Já aqui disse mais de uma vez que gosto de dicionários – e o mesmo é dizer que as palavras me fascinam, o que não é de estranhar em alguém que passa o dia à volta delas. Consulto muitos dicionários – online e em papel – e, normalmente, basta-me abrir na página certa para ficar esclarecida. Mas um dia destes não aconteceu… Por causa de um ensaio sobre o pecado, da autoria de Miguel Real, que publicarei em 2017, precisei de me informar melhor sobre o conceito de «heteronomia» (e tudo vinha a propósito de Kant, claro). Algo precipitada, resolvi consultar um simples dicionário de língua portuguesa, mas a primeira definição de «heteronomia» pareceu-me mesmo estranha (digam-me se sou só eu a pensá-lo): «Conjunto de leis da natureza cuja violência se exerce nas necessidades e paixões.» Esclarecidos?
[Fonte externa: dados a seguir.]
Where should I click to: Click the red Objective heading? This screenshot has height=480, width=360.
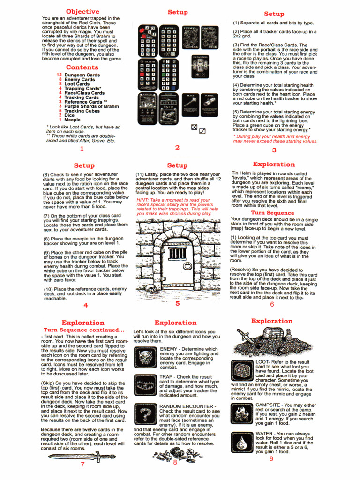click(82, 11)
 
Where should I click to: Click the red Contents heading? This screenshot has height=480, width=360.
click(82, 68)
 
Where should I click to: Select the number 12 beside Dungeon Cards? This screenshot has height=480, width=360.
click(59, 75)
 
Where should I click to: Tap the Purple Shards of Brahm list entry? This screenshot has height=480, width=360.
click(91, 106)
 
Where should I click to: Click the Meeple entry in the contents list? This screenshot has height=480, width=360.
click(72, 120)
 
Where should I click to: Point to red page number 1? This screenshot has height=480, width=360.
click(82, 149)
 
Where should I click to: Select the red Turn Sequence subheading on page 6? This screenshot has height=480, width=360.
click(266, 213)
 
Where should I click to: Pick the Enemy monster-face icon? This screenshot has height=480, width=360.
click(144, 357)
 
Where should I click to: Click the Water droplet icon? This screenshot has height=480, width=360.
click(242, 441)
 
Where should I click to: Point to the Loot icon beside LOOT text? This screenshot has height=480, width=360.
click(242, 370)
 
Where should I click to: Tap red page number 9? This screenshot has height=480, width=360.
click(271, 458)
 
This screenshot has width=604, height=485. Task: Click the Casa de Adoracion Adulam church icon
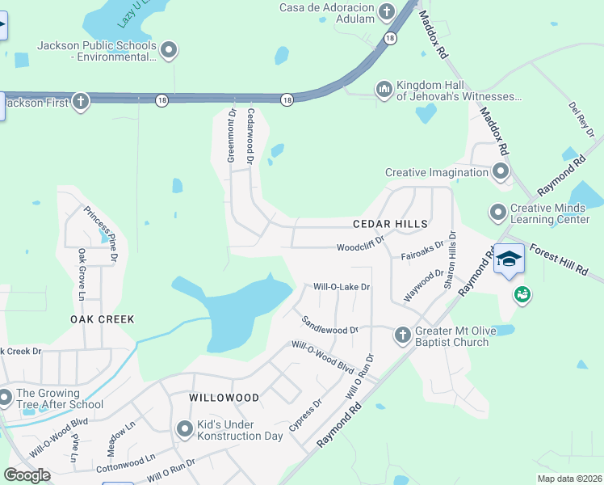point(386,11)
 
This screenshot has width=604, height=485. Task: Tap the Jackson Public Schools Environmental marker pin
point(169,51)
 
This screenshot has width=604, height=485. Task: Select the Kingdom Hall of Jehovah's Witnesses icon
point(384,88)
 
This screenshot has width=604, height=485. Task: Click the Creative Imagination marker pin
point(501,171)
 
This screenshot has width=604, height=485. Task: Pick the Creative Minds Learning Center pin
point(497,213)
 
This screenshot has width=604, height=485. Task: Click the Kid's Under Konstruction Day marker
point(184,429)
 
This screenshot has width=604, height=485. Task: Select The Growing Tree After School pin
point(5,398)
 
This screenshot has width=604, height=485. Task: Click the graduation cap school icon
point(508,259)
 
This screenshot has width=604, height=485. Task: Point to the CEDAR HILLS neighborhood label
point(389,223)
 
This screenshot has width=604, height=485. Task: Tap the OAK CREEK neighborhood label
point(102,319)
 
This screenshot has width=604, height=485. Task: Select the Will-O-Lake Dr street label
point(342,287)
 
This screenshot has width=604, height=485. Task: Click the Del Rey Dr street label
point(581,119)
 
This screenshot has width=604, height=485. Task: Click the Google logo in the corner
point(27,474)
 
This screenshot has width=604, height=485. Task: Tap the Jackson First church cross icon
point(80,102)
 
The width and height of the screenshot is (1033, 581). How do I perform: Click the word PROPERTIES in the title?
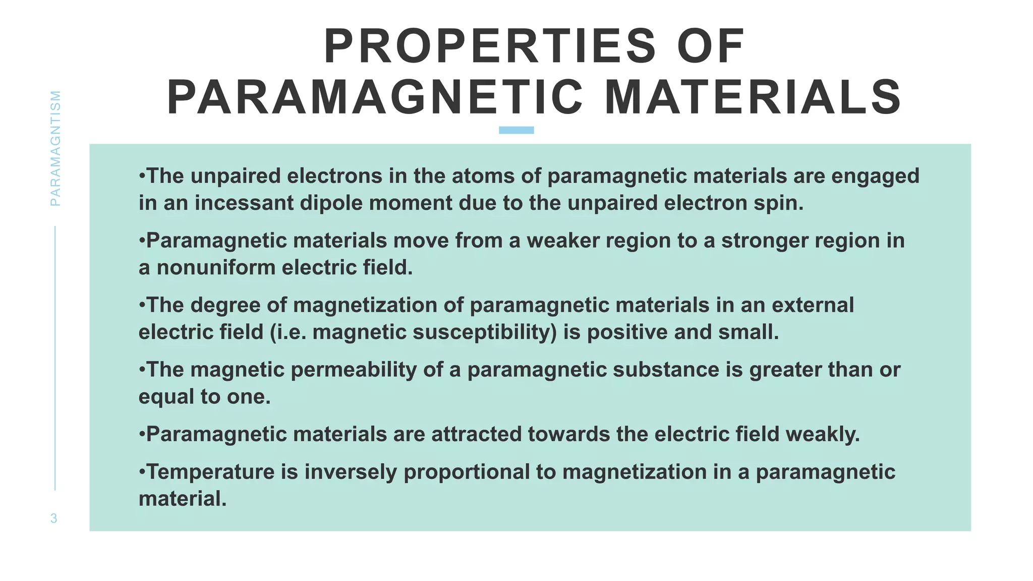point(489,47)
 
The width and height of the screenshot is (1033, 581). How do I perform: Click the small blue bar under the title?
point(516,130)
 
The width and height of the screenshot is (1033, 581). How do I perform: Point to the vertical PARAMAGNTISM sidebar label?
point(55,148)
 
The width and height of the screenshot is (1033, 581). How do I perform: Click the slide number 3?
point(54,518)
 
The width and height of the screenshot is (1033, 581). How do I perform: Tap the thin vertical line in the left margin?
point(55,358)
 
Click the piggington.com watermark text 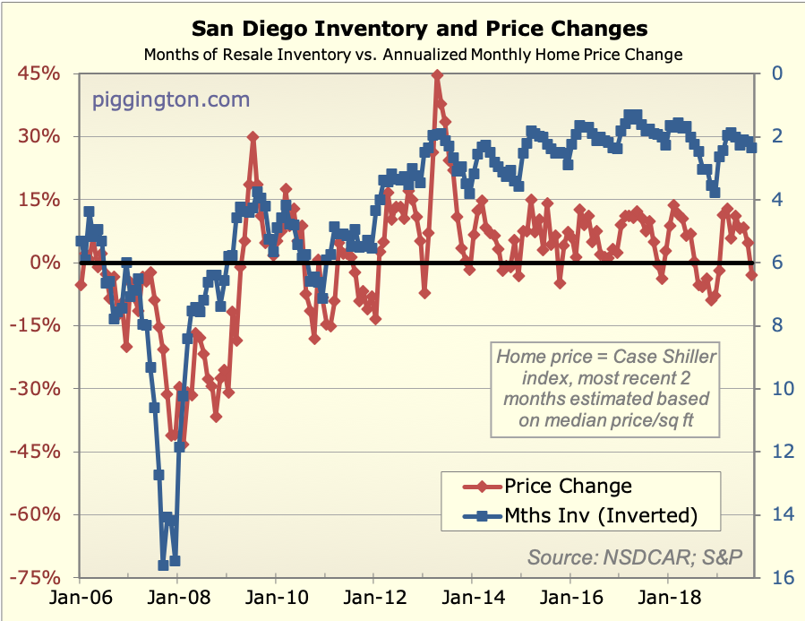[171, 99]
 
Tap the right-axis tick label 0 [775, 73]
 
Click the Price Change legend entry [568, 486]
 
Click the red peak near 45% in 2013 [437, 76]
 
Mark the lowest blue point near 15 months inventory [163, 565]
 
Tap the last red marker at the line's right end [751, 274]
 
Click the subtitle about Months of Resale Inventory [413, 55]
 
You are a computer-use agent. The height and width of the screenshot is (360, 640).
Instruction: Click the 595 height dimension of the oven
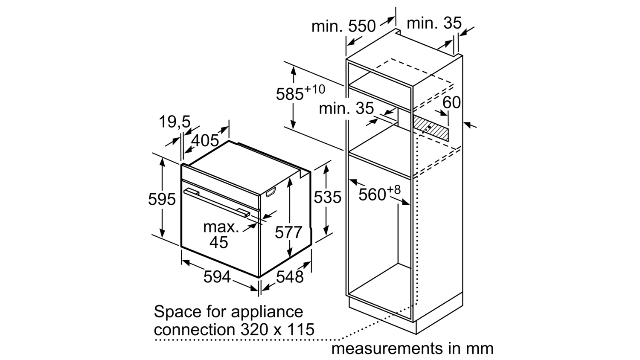[162, 199]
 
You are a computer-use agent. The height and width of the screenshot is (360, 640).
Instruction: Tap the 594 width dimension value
[217, 277]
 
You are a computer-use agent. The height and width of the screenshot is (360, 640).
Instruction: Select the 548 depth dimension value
[290, 277]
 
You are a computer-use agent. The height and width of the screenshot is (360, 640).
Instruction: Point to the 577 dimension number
[288, 232]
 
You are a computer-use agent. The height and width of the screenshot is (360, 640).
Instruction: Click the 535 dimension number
[327, 197]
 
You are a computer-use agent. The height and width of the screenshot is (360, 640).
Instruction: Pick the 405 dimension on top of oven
[205, 141]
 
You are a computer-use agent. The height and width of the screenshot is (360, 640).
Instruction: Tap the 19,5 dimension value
[175, 122]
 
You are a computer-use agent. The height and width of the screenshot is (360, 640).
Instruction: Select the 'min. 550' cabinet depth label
[343, 26]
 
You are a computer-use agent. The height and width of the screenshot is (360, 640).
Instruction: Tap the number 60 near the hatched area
[451, 102]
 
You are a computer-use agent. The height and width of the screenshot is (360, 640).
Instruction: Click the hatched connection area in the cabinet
[431, 128]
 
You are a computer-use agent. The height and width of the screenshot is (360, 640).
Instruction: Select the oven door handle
[217, 203]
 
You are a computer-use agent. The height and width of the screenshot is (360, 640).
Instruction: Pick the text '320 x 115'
[277, 329]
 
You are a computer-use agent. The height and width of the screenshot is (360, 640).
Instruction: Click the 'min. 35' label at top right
[434, 23]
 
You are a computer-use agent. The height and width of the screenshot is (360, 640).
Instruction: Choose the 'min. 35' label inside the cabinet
[346, 109]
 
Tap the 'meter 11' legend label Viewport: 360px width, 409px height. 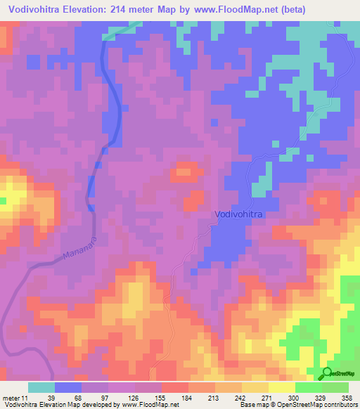tap(14, 398)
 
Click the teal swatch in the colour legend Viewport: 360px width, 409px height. tap(41, 387)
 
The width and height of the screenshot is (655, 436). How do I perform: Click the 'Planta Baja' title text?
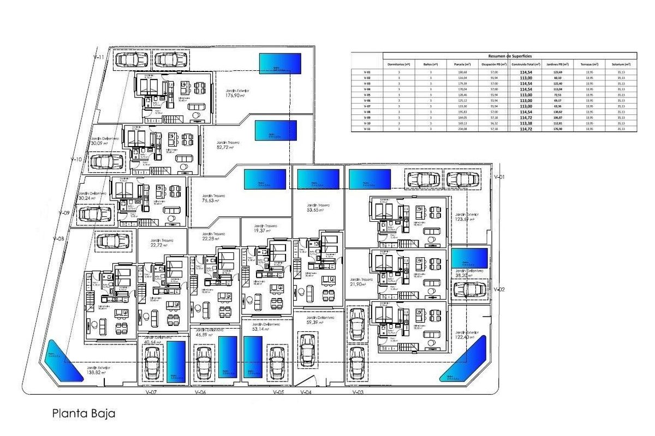tap(84, 414)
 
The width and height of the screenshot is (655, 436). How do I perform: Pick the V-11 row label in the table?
tap(367, 129)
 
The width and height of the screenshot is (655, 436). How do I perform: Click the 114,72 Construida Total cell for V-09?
tap(526, 118)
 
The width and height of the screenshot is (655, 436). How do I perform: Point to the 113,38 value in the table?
tap(526, 124)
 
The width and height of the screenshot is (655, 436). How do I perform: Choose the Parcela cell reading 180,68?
tap(462, 72)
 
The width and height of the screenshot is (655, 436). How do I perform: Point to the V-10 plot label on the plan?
tap(76, 160)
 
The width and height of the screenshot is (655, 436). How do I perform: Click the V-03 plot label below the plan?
tap(358, 392)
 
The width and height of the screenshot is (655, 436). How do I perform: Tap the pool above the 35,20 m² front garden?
tap(469, 258)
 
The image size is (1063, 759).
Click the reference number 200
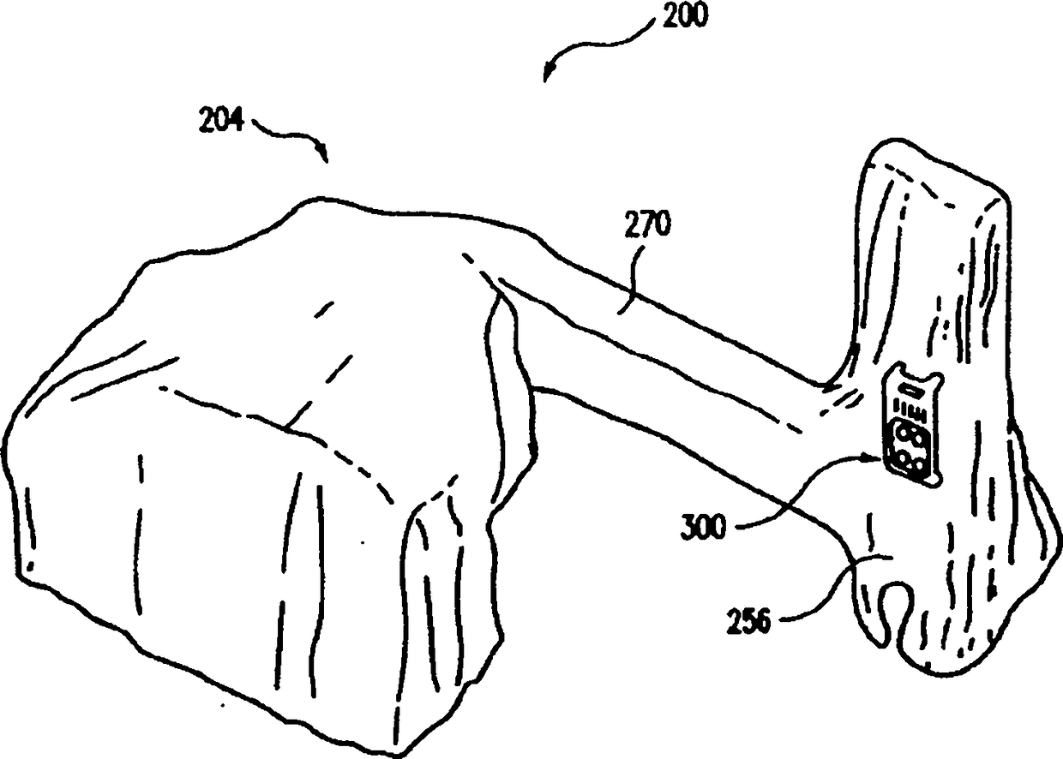[x=683, y=16]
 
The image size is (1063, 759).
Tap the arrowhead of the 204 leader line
[x=324, y=157]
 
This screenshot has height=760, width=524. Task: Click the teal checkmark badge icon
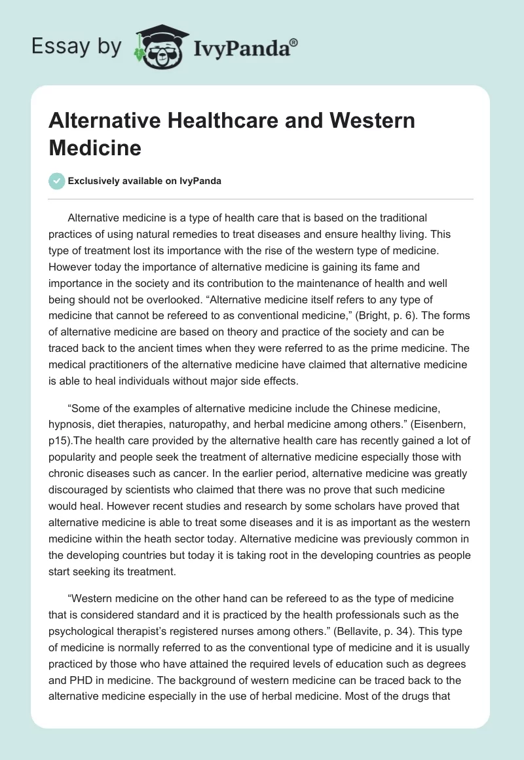[57, 181]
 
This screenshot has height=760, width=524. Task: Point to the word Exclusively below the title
[96, 181]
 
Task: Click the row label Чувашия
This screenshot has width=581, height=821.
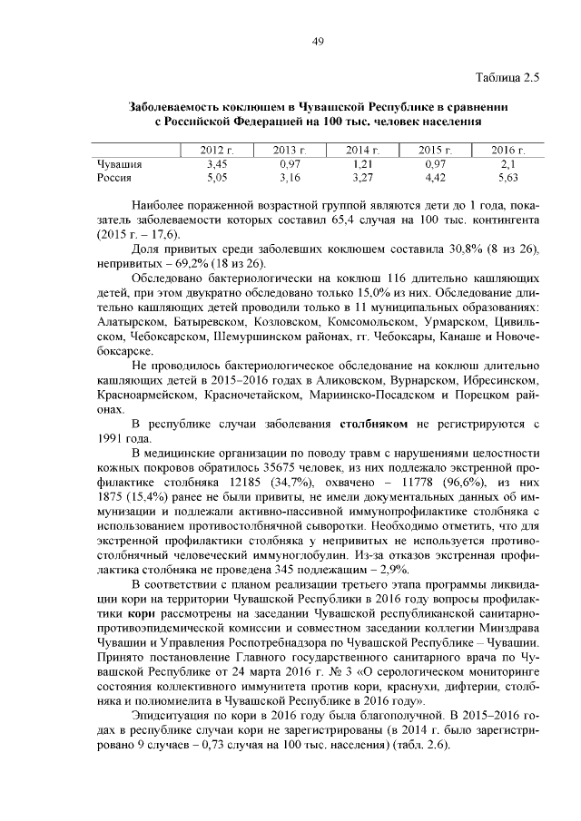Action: pyautogui.click(x=119, y=163)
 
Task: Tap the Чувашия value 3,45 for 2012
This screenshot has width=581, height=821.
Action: pyautogui.click(x=216, y=163)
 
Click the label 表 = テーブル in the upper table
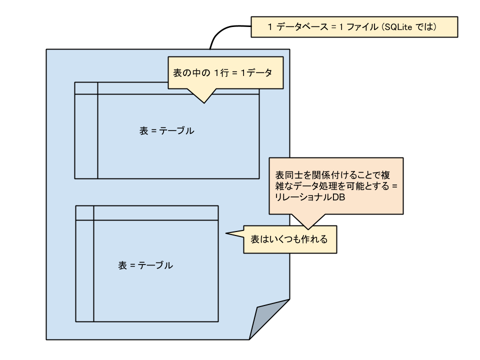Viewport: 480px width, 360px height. [x=166, y=131]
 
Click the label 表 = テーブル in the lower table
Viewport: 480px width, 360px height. [x=146, y=266]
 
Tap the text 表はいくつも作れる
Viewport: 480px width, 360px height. [x=289, y=240]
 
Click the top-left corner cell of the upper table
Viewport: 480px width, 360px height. [x=86, y=88]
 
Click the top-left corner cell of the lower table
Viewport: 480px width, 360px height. [x=84, y=212]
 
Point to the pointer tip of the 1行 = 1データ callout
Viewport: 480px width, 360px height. [x=204, y=102]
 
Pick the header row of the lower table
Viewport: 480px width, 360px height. [x=156, y=212]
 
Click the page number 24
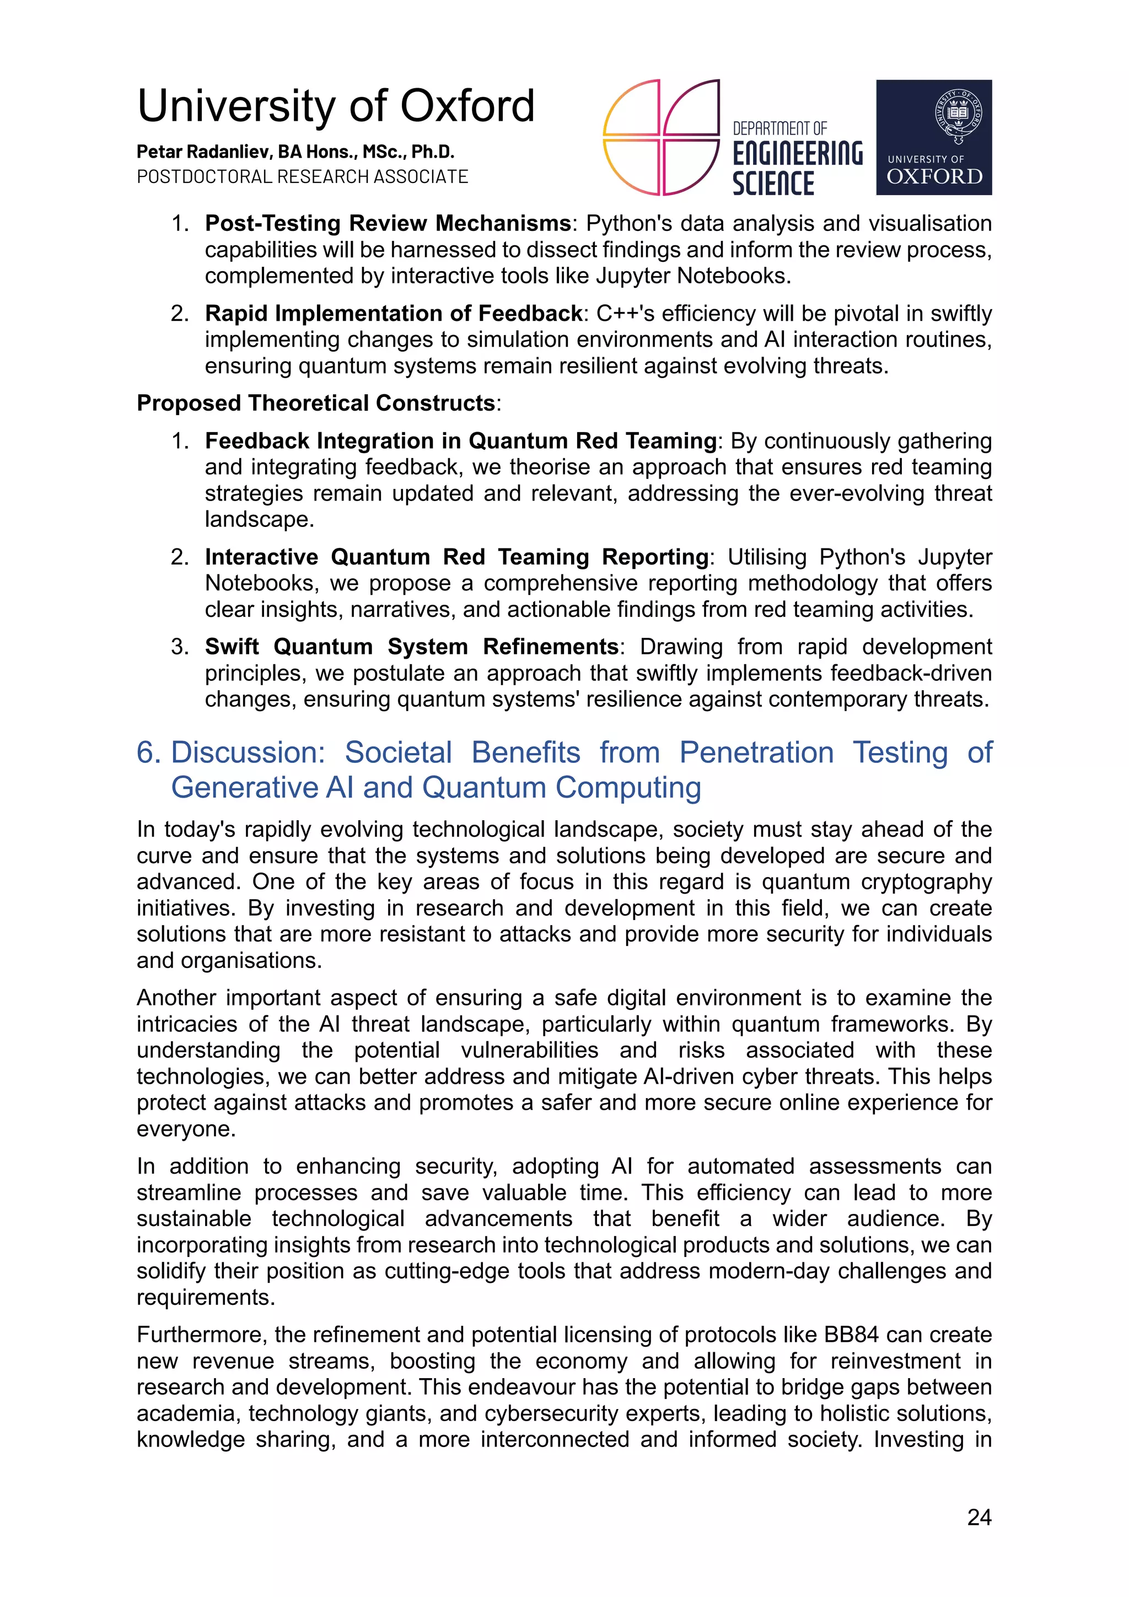pos(979,1517)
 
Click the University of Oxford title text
pos(335,106)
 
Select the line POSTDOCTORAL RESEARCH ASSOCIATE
pos(302,176)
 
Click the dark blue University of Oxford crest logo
pos(933,137)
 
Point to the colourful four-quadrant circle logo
pos(660,137)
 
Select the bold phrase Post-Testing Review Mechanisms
pos(388,223)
Pois eu cá senti-me muito estúpida, acabando por desistir do dicionário e por ir àquela enciclopédia que, mesmo que nem sempre fiável, é uma boa bengala. Aí, li: «Heteronomia (do grego heteros, “diversos” + nomos, “regras”) é um conceito criado por Kant para denominar a sujeição do indivíduo à vontade de terceiros ou de uma colectividade.» Esclarecida? Agora, sim. Mas continuo a ler a definição do dicionário sem perceber patavina...

Comentários

  1. Percebi perfeitamente: A natureza tem tipo um conjunto de leis violentas, para aí umas quinze, que se exerce, isto é, que coiso nas necessidades ou então nas paixões, dela ou do que está à volta.

    Bem... talvez tudo o que haja a saber sobre heteronomia esteja com cada Fernando, Álvaro, Ricardo, etc.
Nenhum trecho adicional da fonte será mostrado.